Maelstrom is a pretty popular handle, but the one we are looking at today has quite a bit of history. Formed in 1988 in West Hempstead, New York,1 they share their birth year with Iced Earth2 as well as yours truly. The Iced Earth part is more important, as Maelstrom released a few demos in a similar style, mixing thrash and power metal with a symphonic flair before dropping off the face of the planet. In the late 00’s, they resurfaced, releasing a single 3 track EP before vanishing once more. Over a decade has gone by, and like Pennywise the Clown, Maelstrom strike again, finally self-releasing their debut album 3 decades in the making. Was it worth the wait, or is third time the harm?
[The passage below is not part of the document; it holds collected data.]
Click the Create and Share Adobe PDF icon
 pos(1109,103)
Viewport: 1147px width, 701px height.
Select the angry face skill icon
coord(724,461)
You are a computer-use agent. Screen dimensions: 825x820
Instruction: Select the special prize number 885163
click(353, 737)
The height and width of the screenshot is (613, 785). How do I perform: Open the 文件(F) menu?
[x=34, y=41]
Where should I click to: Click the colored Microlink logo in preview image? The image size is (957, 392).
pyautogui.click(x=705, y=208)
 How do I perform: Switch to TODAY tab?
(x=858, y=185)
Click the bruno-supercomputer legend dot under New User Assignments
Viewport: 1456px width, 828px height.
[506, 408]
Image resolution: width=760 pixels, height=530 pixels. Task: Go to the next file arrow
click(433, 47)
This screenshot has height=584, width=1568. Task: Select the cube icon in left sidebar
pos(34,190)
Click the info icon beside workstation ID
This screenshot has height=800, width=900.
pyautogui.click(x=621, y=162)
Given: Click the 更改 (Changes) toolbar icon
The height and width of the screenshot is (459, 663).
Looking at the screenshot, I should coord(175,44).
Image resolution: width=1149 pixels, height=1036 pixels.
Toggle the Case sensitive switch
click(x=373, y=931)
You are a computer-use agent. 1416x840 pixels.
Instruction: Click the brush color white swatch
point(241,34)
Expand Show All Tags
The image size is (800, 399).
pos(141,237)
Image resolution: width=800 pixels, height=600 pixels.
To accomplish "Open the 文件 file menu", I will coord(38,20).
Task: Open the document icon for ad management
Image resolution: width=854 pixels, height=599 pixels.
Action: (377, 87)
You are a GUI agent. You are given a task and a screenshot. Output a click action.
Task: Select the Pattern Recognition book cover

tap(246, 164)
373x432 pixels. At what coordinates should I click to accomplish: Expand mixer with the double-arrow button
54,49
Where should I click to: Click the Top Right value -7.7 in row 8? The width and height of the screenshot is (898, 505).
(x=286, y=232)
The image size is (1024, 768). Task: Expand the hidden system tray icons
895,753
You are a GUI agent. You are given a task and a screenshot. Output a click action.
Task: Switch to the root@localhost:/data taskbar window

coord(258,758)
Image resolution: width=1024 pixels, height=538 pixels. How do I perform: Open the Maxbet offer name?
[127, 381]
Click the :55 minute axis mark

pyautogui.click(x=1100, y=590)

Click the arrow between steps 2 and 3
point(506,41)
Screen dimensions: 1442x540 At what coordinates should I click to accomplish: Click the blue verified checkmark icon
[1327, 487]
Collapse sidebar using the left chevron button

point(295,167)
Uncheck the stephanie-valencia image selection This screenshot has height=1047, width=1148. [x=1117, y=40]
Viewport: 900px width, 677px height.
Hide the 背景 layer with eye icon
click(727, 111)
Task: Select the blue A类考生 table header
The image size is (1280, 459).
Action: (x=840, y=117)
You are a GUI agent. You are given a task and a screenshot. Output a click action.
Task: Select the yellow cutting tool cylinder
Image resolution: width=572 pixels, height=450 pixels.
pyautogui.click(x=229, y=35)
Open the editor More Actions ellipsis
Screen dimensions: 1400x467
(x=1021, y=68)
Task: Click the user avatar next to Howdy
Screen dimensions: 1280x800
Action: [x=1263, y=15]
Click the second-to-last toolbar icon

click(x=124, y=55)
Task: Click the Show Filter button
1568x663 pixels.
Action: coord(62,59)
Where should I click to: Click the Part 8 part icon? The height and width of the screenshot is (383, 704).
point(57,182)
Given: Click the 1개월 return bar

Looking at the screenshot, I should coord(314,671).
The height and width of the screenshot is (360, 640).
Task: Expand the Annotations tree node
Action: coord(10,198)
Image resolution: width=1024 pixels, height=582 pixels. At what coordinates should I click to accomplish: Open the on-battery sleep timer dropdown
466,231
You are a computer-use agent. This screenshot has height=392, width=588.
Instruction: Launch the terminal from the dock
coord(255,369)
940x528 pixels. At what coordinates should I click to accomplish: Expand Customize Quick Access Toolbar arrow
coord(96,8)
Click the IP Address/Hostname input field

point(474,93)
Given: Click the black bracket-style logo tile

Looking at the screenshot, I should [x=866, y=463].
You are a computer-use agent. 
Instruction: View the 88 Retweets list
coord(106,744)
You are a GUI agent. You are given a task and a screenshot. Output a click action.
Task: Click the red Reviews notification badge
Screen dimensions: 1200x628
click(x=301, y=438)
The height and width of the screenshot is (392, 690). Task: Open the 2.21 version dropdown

Well folks, looks like I am gonna have to be the bad guy today. Perhaps the introductory story of a self-released symphonic debut of a 32 year old band coupled with the particle cataclysm of a cover was enough to tip you off, but long story short, Of Gods and Men is pretty much a disaster on all fronts, and the most important reason why becomes obvious quickly. After a minute of escalating symphony, everything happens at once. Multiple types of vocals, scattershot drumming, several different thrashy riffs in rapid succession and a sample of an explosion all fight for attention, and the result is an utter cacophony. This pattern of headache-inducing melting pot overcrowding separated by calmer waters that are just as poorly executed continues over the exhausting course of 72(!) minutes of music.

It’s the sort of record that makes you wonder exactly with what kind of process it was made. On the one hand, while 3 decades of fine-tuning sounds like it should produce a pitch-perfect album, we know that this isn’t always the case (see also: Chinese Democracy and Duke Nukem Forever). So this might be the story here; a darling that should have been killed, a pet project that got way out of hand. But on the other hand, everything sounds so slapdash it does not feel like it’s been fine-tuned at all. Rather, it leaves the impression of an extended jam session that was recorded, rehearsed just a couple of times, decked out with orchestral bits and bobs, and committed to tape unedited.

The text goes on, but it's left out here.